Namun, penerapan kebijakan tersebut tidak berjalan maksimal karena adanya pengaturan Alokasi Gas Industri Tertentu (AGIT) oleh pemasok gas. Akibatnya, volume pasokan gas bumi dengan harga HGBT jauh lebih kecil daripada alokasi yang ditetapkan.
“Kinerja manufaktur masih ekspansif, tetapi cenderung turun, bahkan sempat kontraksi ketika PGN menurunkan AGIT. Mungkin masih ingat darurat gas bumi untuk industri pada pertengahan Agustus 2025, ketika PGN secara mendadak dan sepihak menurunkan AGIT ke 48%,” tuturnya.
Dia menegaskan bahwa ada hubungan erat antara pasokan gas bumi industri dengan skema HGBT terhadap kinerja manufaktur.

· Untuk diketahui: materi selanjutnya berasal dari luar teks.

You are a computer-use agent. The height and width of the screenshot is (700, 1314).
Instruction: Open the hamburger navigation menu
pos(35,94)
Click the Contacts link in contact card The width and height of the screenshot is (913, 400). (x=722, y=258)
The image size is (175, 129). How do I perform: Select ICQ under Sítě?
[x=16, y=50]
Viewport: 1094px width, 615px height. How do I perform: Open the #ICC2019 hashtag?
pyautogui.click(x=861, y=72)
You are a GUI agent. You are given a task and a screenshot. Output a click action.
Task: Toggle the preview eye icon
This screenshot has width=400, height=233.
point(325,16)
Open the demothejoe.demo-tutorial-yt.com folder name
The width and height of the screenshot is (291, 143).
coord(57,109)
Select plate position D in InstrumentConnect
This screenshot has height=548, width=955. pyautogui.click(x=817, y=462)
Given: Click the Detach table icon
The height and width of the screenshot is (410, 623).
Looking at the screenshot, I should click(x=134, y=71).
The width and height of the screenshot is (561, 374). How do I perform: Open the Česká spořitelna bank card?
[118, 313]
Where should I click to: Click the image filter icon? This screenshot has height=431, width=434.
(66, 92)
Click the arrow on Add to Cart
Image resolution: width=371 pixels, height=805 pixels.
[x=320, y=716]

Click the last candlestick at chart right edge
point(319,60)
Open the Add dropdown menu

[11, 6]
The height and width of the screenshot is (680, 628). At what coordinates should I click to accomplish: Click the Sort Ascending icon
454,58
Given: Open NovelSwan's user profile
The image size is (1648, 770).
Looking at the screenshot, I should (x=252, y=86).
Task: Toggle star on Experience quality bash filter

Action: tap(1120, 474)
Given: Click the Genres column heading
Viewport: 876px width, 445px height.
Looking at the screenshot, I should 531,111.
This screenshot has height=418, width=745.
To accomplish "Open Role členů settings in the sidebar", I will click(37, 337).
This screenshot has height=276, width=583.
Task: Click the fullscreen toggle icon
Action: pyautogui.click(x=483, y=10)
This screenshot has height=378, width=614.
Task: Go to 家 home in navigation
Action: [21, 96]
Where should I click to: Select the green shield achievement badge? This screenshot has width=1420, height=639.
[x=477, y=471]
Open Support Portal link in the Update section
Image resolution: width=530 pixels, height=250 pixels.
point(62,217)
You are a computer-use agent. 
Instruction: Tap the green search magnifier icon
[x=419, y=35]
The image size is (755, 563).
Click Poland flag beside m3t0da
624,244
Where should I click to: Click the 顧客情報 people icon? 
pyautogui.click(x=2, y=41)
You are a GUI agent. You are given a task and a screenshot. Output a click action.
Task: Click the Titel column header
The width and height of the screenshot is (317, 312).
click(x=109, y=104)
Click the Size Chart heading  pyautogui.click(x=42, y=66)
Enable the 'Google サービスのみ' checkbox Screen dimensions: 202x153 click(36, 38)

“Hubungan pasokan gas bumi industri dengan HGBT terhadap kinerja manufaktur adalah berbanding lurus dan langsung. Jika AGIT HGBT turun maka kinerja manufaktur turun, begitu pula pertumbuhan ekonomi,” tegasnya.
Pihaknya pun mendesak pemerintah untuk lebih konsisten menegakkan regulasi Perpres 121/2020 yang terkini dilaksanakan secara penuh. dengan Kepmen ESDM 76/2025, yaitu volume pasokan HGBT sepenuhnya sesuai alokasi dalam Kepmen tersebut.
Dengan konsistensi itu, dia memperkirakan kinerja manufaktur akan meningkat mulai akhir semester I/2026. Kontribusi manufaktur bisa terus meningkat hingga 20,8% terhadap PDB pada 2028, atau akhir 2027.
Yustinus mengingatkan bahwa dukungan energi, khususnya gas bumi, merupakan kunci daya tahan sektor manufaktur di tengah ketidakpastian global.
“Perlu energi yang sangat berpihak ke manufaktur untuk bertahan dan meningkat di tengah ketidakpastian geopolitik dan geo-ekonomi dunia,” ujarnya.
Sebagaimana diketahui, Laporan terbaru Badan Pusat Statistik (BPS) menunjukkan sektor industri pengolahan masih menjadi penggerak utama ekonomi kuartal II/2025. Adapun, sumbangsihnya terhadap PDB mencapai 18,67% (year on year/YoY).
Jika dilihat secara tahunan, capaian kuartal kedua tahun ini lebih tinggi dibandingkan periode yang sama tahun-tahun sebelumnya, yakni 18,52% YoY pada kuartal II/2024 dan 18,25% pada kuartal II/2023.
Angka tersebut terus tumbuh sejak terperosok ke level 17,84% yoy pada 2022. Sayangnya, kontribusi manufaktur periode baru ini masih cenderung stagnan, bergeming jika dibandingkan sedekade lalu atau kuartal II/2015 yang mampu tembus ke angka 20,91% YoY.